- [INPUT]:
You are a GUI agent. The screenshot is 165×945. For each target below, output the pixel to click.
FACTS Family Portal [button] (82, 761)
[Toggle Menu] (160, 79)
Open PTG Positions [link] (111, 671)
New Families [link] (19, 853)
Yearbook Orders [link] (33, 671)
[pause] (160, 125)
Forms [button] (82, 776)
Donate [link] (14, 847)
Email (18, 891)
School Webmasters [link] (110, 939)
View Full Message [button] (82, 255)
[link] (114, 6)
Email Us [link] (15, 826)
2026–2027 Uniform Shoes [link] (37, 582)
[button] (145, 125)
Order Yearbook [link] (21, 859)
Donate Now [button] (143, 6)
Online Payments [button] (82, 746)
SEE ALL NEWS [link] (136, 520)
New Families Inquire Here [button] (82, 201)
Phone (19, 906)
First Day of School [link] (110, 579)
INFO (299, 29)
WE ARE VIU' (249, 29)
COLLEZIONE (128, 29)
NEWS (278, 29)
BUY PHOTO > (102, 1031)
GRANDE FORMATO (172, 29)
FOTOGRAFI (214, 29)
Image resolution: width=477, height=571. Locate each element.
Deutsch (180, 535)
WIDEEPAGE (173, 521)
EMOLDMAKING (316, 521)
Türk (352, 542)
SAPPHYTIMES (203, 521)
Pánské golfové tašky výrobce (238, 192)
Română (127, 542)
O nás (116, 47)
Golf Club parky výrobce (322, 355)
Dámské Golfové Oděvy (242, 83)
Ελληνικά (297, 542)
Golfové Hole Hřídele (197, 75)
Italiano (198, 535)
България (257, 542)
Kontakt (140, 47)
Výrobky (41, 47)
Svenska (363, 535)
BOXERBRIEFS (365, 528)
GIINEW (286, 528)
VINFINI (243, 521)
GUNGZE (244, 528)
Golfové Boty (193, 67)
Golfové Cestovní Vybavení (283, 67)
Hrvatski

- [REQUIRED TASK]:
Rewrite the listing above as a Markdown table with two columns, No. and Entry, giving one row per line and skipping blank lines.

- [FINAL RESULT]:
| No. | Entry |
|---|---|
| 1 | You are a GUI agent. The screenshot is 165×945. For each target below, output the pixel to click. |
| 2 | FACTS Family Portal [button] (82, 761) |
| 3 | [Toggle Menu] (160, 79) |
| 4 | Open PTG Positions [link] (111, 671) |
| 5 | New Families [link] (19, 853) |
| 6 | Yearbook Orders [link] (33, 671) |
| 7 | [pause] (160, 125) |
| 8 | Forms [button] (82, 776) |
| 9 | Donate [link] (14, 847) |
| 10 | Email (18, 891) |
| 11 | School Webmasters [link] (110, 939) |
| 12 | View Full Message [button] (82, 255) |
| 13 | [link] (114, 6) |
| 14 | Email Us [link] (15, 826) |
| 15 | 2026–2027 Uniform Shoes [link] (37, 582) |
| 16 | [button] (145, 125) |
| 17 | Order Yearbook [link] (21, 859) |
| 18 | Donate Now [button] (143, 6) |
| 19 | Online Payments [button] (82, 746) |
| 20 | SEE ALL NEWS [link] (136, 520) |
| 21 | New Families Inquire Here [button] (82, 201) |
| 22 | Phone (19, 906) |
| 23 | First Day of School [link] (110, 579) |
| 24 | INFO (299, 29) |
| 25 | WE ARE VIU' (249, 29) |
| 26 | COLLEZIONE (128, 29) |
| 27 | NEWS (278, 29) |
| 28 | BUY PHOTO > (102, 1031) |
| 29 | GRANDE FORMATO (172, 29) |
| 30 | FOTOGRAFI (214, 29) |
| 31 | Image resolution: width=477, height=571. Locate each element. |
| 32 | Deutsch (180, 535) |
| 33 | WIDEEPAGE (173, 521) |
| 34 | EMOLDMAKING (316, 521) |
| 35 | Türk (352, 542) |
| 36 | SAPPHYTIMES (203, 521) |
| 37 | Pánské golfové tašky výrobce (238, 192) |
| 38 | Română (127, 542) |
| 39 | O nás (116, 47) |
| 40 | Golf Club parky výrobce (322, 355) |
| 41 | Dámské Golfové Oděvy (242, 83) |
| 42 | Ελληνικά (297, 542) |
| 43 | Golfové Hole Hřídele (197, 75) |
| 44 | Italiano (198, 535) |
| 45 | България (257, 542) |
| 46 | Kontakt (140, 47) |
| 47 | Výrobky (41, 47) |
| 48 | Svenska (363, 535) |
| 49 | BOXERBRIEFS (365, 528) |
| 50 | GIINEW (286, 528) |
| 51 | VINFINI (243, 521) |
| 52 | GUNGZE (244, 528) |
| 53 | Golfové Boty (193, 67) |
| 54 | Golfové Cestovní Vybavení (283, 67) |
| 55 | Hrvatski |